Big hellos to everyone - Meerkat, Hollysox, Anita (please stay), Kes, Goldielocks, Ellie.st and anyone I've missed
Mrs Bunny xxx


----------



## element

Hi, 

Just done a site search on FSH and noticed your comments  Elsbelle, three years ago i had my FSH tested on day 5 and it was 15 and tried IVF treatment and could only produce 2 follicles and the clinic decided to do IUI to my amazement i got pregnant and went on to have a baby girl in 2005.  After trying again naturally for a year we had  my FSH tested again and it was 19 so the clinic decided again to try IVF this time i produced 6 follicles and got 4 eggs, sadly only one fertilised and it didn't work.  I am also really confused about the FSH and if its high does it mean the quality is poor or just that you do not respond to the stimulation drugs very well.  Good luck and what ever you decide i hope it works for you.


----------



## Cotswold Girl

Elsbelle, I'm not really sure what to suggest but if it helps any when started my first IVF tx my FSH level was 8 and I've only ever had 4 eggs on each cycle so although the FSH is supposed to indicate your likely response it doesn't seem to be that good an indicator! That said I have had endo and 2 very large ovarian cysts removed which may have affected my reserves. There's such an element of luck involved in IVF and getting pregnant that numbers aren't the only thing you should think about. The main thing is if you're ready to move onto DE or not and if you think you'd keep wondering if IVF would work if you didn't give it one shot. It really is not an easy decision to make but I think you just "know" when you're ready to move onto another stage. If you're not you could try to reduce your FSH levels through acupuncture etc.  DH and I are going the donor route if this current cycle doesn't work so I know how hard this decision can be. All you can do is make the best decision you can based on the information you've got at the time and how you feel at the time. It's not easy but why not have another chat with your consultant. 

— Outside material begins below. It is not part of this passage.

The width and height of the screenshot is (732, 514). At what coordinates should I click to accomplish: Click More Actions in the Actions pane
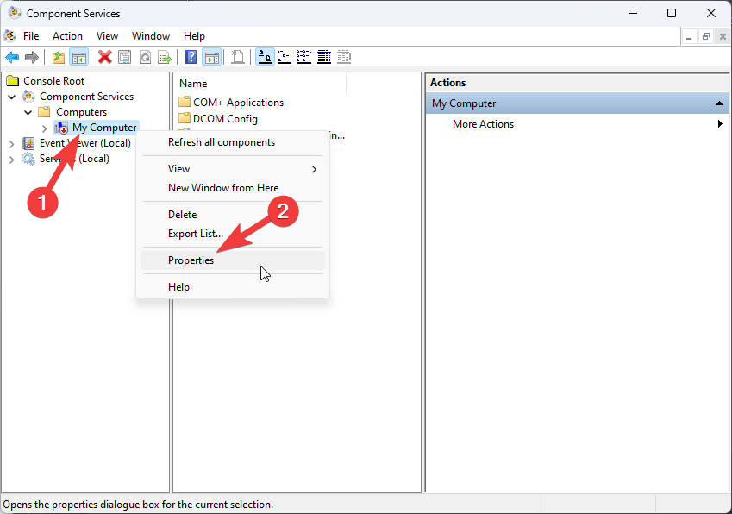pyautogui.click(x=483, y=124)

Element - sorry you've had a failed cycle are you going to try again? If so I hope it works out   

Mrs Bunny - great news that you've got your dates fixed for ET   I hope your scan goes brilliantly on Thursday.     Hopefully you'll be flying out to  - definately a good reason to be treated abroad! Maybe I should consider Spain next.... Are you spending a few days there after transfer? Hope the results of your blood test are through soon so you don't have to worry about the result after ET.     It's a HPT on Monday - thankfully my clinic doesn't insist on a blood test. Not really that hopefull I've had some slight spotting over the past 2 days and it's fresh blood  

Meerkat - I wish I was laid back about all this   Had a bit of a bad week at work which has taken my mind off things a bit but I must admit that I'm already starting to dread test day. Had a nice acupuncture session followed by some retail therapy to try and calm down  

 to everyone I haven't mentioned here. 

Have a good weekend, it's going to be another cold one here - still no heating   DH is going to get a shock - he's back today from sunny San Diego!

CG xxxxx


----------



## ElsBelle

Debs, Mrs Bunny, element and Cotswold Girl - thanks for your comments. I loove this site and the ladies on it - just to be able to sound out what others are thinking is extremely helpful. 
As AF has arrived I'm going for a FSH test on Monday and will see what it says. Am having acupuncture with a fertility specialist who seems to think I'm in with a decent chance - let's hope she's right.

Thanks again and good luck to you all. With a bit of luck here I'll join you in the not too distant future!! 

xEls.


----------



## Ellie.st

This is a very quick post as I am meant to be finishing off a report for work this morning!!!  Just wanted to wish CG lots and lots of   for tomorrow.  Keeping everything crossed for you.  Hello to everyone else too - hope you are all doing OK. 

Love

Ellie


----------



## element

Hi to everyone,

Just a quick note to Els to say Good luck for your FSH test tomorrow, fingers crossed....


----------



## allison kate

Just rushing by this evening....will read posts properly tomorrow BUT

I had to pop in to wish CG the very, very best of luck for tomorrow            I will be saying my prayers tonight hunni      

Love to everyone
Allison xxxx


----------



## Debz1965

Just a quickie, but I wanted to wish CG all the best for tomorrow, will be thinking about you hun.

xxxxxxx


----------



## ♥Meerkat♥

CG 
So hoping that you get that positive result      best of luck and will be thinking of you.  
Let us know how you get on hun
  
Meerkat x


----------



## Hollysox

CG...just wanted to send you tons of good luck vibes for tomorrows test hun.....I have EVERYTHING crossed for you and looking forward to seeing your BFP announcement         

Elsbelle...    Good luck for your FSH test tomorrow...I hope it has lowered this month   Having acupuncture is supposed to help lower it so hopefully it has done the trick...I think you need to be happy in your own mind that you have done EVERYTHING in your power to conceive using your own eggs before moving onto DE...once you have a clearer picture of what is going on you will be able to make the decision as to what route to go next....I have never had a problem as such with my FSH levels but my age is the deciding factor for me to go the DE route now and I am ok with that decision....You'll know yourself what to do....     Good luck in whatever you decide and remember. we are all here to support you  

Mrs B....ooooh one week today and you will be in Spain    The best of luck for ET on the 16th hun         Bet you cant wait to get out there now ?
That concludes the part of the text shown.